*Request*
Replace "GUI agent" with "interface agent" in the listing lines starting at the one containing "You are a GUI" and ending at the one containing "The width and", and return only those lines with nothing else changed.

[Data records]
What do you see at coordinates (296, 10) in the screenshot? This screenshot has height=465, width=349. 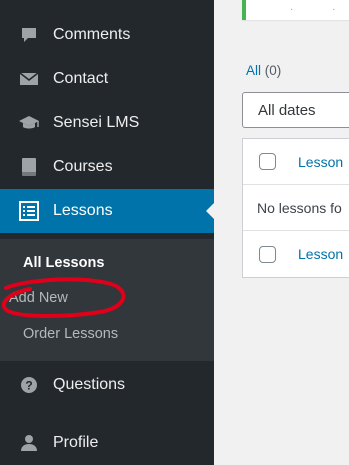 I see `admin-notice: · ·` at bounding box center [296, 10].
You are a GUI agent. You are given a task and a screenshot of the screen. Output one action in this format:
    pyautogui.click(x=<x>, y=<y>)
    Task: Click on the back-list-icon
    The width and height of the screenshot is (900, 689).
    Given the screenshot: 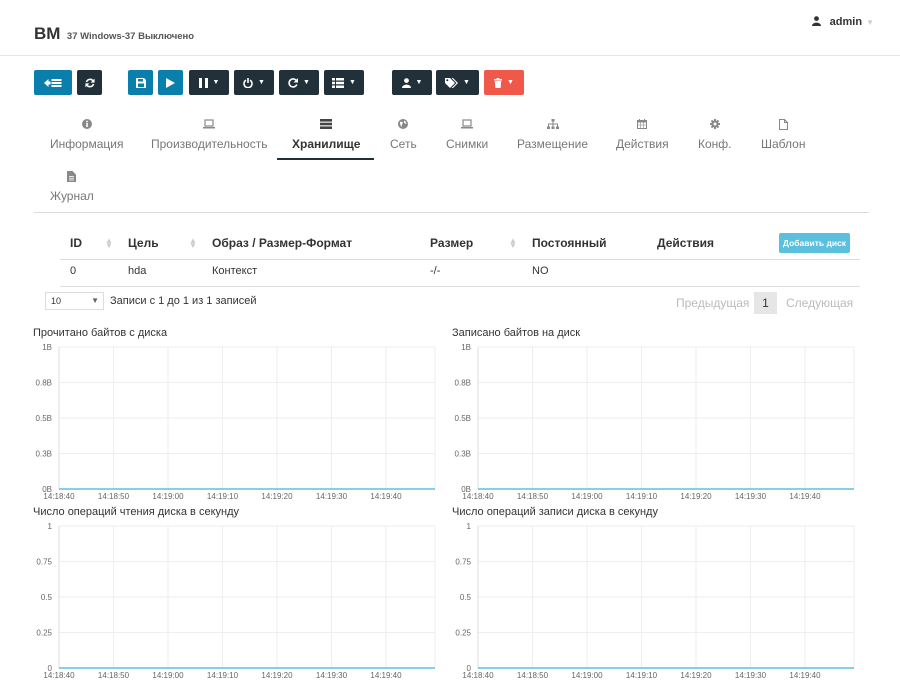 What is the action you would take?
    pyautogui.click(x=53, y=83)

*Result for this exercise*
You are a interface agent. You are given a task and a screenshot of the screen. Output one action in this format:
    pyautogui.click(x=<x>, y=<y>)
    Task: Click on the back-list-icon
    The width and height of the screenshot is (900, 689).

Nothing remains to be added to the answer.